QAD sites may contain links to other sites, including those of our authorized business partners. While we seek to link only to sites that share our high standards and respect for privacy, we are not responsible for the privacy practices employed by other sites.
QAD Services
QAD provides professional services (consultancy and support) and cloud services. QAD processes personal data in the context of such services solely for the benefit of its customers, for instance, to provide advice or to address a support issue. QAD will not use personal data obtained from customers in the context of the provision of services for any other purpose.
When QAD acts in the capacity of a processor providing services for the benefit of a customer, the terms that apply to such processing are documented in the agreement(s) underlying the provision of such services, for instance, the QAD Cloud Services Agreement. QAD has based its agreements on the requirements imposed by the General Data Protection Regulation (Regulation (EU) 2016/679) and other applicable privacy legislation. The same standards are applied globally. Some additional background is provided in the Privacy Whitepaper.
When using QAD cloud services, customers will input data into the QAD systems. QAD may process such data for the purposes of providing the services, including the prevention or resolution of technical problems, responding to support issues, responding to customer’s instructions or as may be required by law, all in accordance with the terms of the agreement(s) between QAD and you.
QAD processes data obtained from its customers in the context of the provision of services under the direction of its customers, and has no direct control or ownership of the personal data it processes. Customers are responsible for complying with any regulations or laws that require providing notice, disclosure and/or obtaining consent prior to transferring the data to QAD for processing purposes.
QAD works with authorized business partners and third-party suppliers to provide optimal services to its customers. It is possible that partners or suppliers process personal data (e.g. the partners QAD uses for hosting its cloud services). QAD will only share personal data with partners or suppliers if and when required for the performance of services and under the condition that partners and suppliers shall only use the personal data to perform services for the benefit of the customer and shall comply with the terms of the agreement between QAD and customer and with all applicable laws and regulations.
QAD Apps
QAD may make apps available to allow for easy access of (part of) the functionalities of QAD Websites or QAD Services. QAD apps store contact information in a user profile and have a unique user identifier (UUID) that can be used to track sessions. As QAD Apps are used as an extension of the QAD Websites and/or the QAD Services, the statements made under the respective headings for QAD Websites and QAD Services apply equally.

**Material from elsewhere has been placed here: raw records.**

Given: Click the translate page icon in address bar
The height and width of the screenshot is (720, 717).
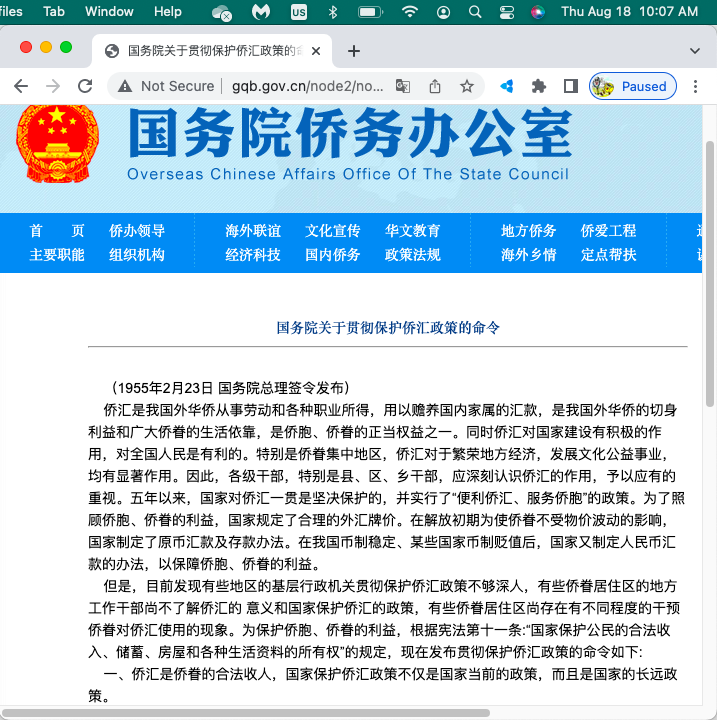Looking at the screenshot, I should click(x=403, y=87).
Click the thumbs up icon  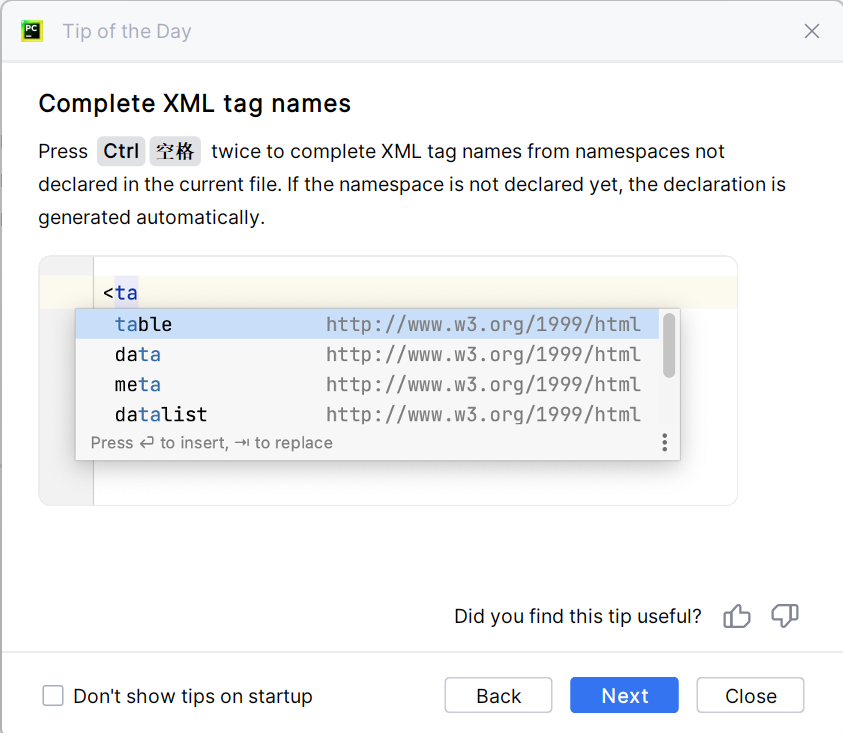click(x=737, y=616)
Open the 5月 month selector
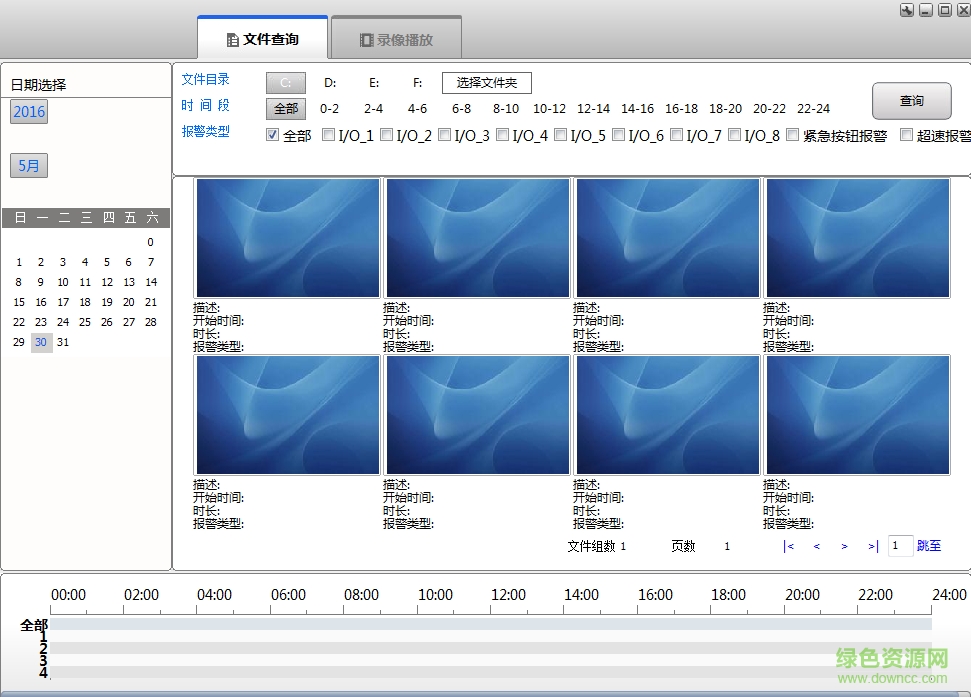971x697 pixels. (28, 165)
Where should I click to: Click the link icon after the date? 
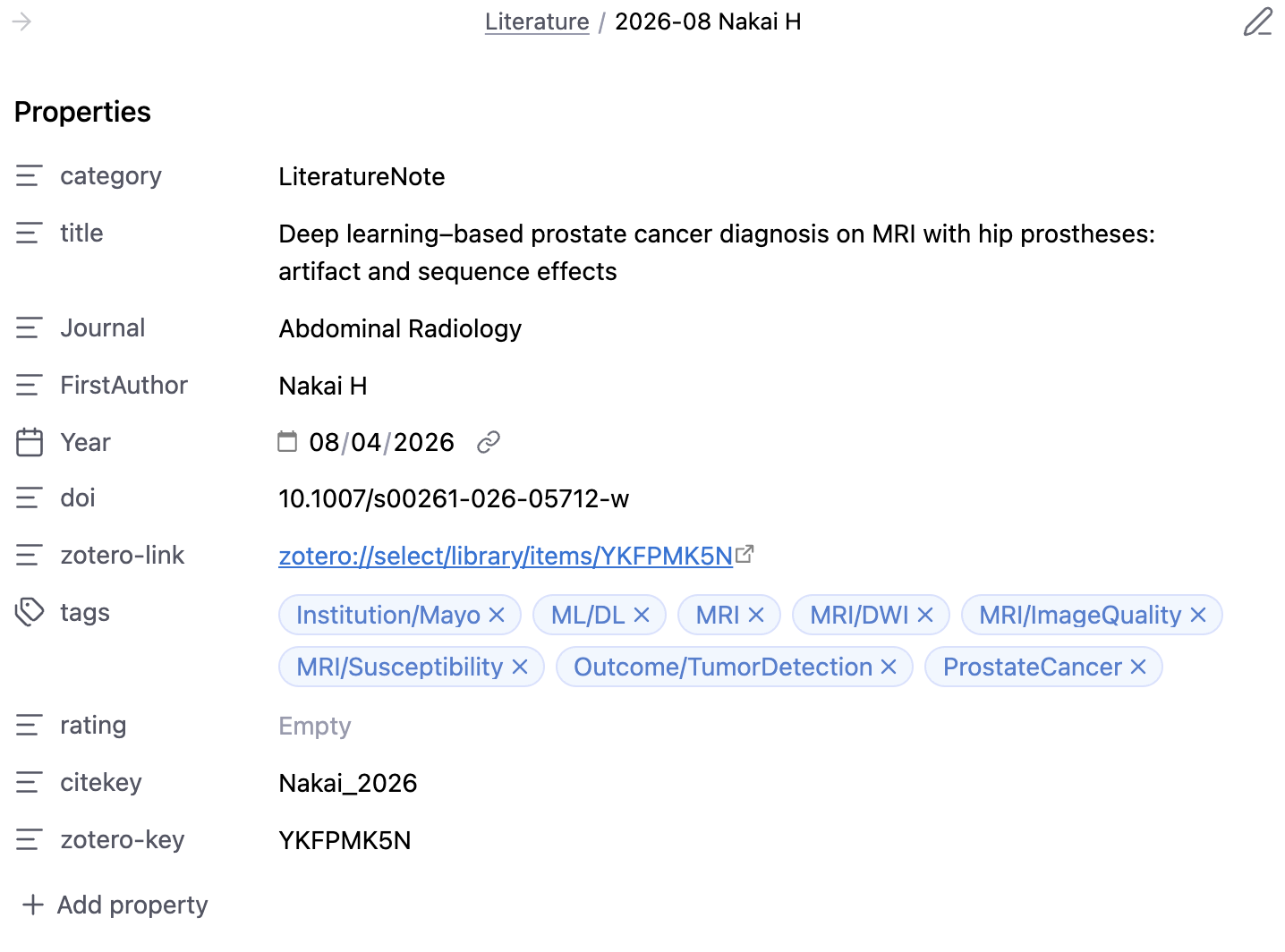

QAD Contacts with Customers, Prospects
QAD regularly reaches out to its customers and prospects, directly or indirectly, to maintain existing contacts, establish new contacts or to be able to perform regularly occurring functions, such as working with customers to understand their requirements, invoicing of services, etc. QAD may share personal data with its authorized business partners to facilitate such contacts.
QAD Marketing
QAD markets its products and services to customers and prospects. In marketing its products and services, QAD may process personal data obtained through its websites (see above) or through other channels. QAD may share personal data with its authorized business partners in the context of marketing.
QAD Corporate Functions
As any company, QAD has various departments tasked with performing various corporate functions, such as HR, Finance, Legal and IT departments. QAD may process personal data regarding its employees, contractors, suppliers or customers to be able to perform these functions and only to the extent required to perform these functions. Personal data may be processed to determine whether the various QAD corporate policies (e.g. policies regarding use of the QAD IT environment, the morals and ethics policies, the anti-bribery policy, etc.) are being complied with. QAD may use external parties to support its corporate functions.
Special Cases
QAD may also disclose personal data in special cases when we have a good faith belief that such action is necessary to: (a) conform to legal requirements or comply with legal processes (e.g. in response of lawful requests by public authorities); (b) protect and defend our rights or property; (c) enforce the Website Terms and Conditions of Use; or (d) act to protect the vital interests of our users or others.
Security
QAD uses reasonable commercial efforts to protect your personal data. This includes, among other things, using industry standard techniques such as firewalls, encryption, intrusion detection and site monitoring. Unfortunately, no data transmission over the Internet can be guaranteed to be 100% secure. As a result, while we strive to protect your personally identifiable information, we cannot ensure or warrant the security of any information you transmit to us or receive from us. This is especially true for information you transmit to us via email. We have no way of protecting that information until it reaches us. Once we receive your transmission, we make our best effort to ensure its security on our servers. Internally, we will restrict access to your personally identifiable information to employees and authorized business partners who need access to the information in order to do their jobs. These employees and authorized business partners are limited in number, and are committed to our privacy policies and bound by confidentiality agreements. We will review our security arrangements from time to time as we deem appropriate. If we make changes to this Privacy Policy, we will post the changes on this page so that you always will know what information we collect, how we use it, and when and how we will disclose it. Security measures in place for cloud services customers are documented in the Cloud Program Document and the Security Whitepaper.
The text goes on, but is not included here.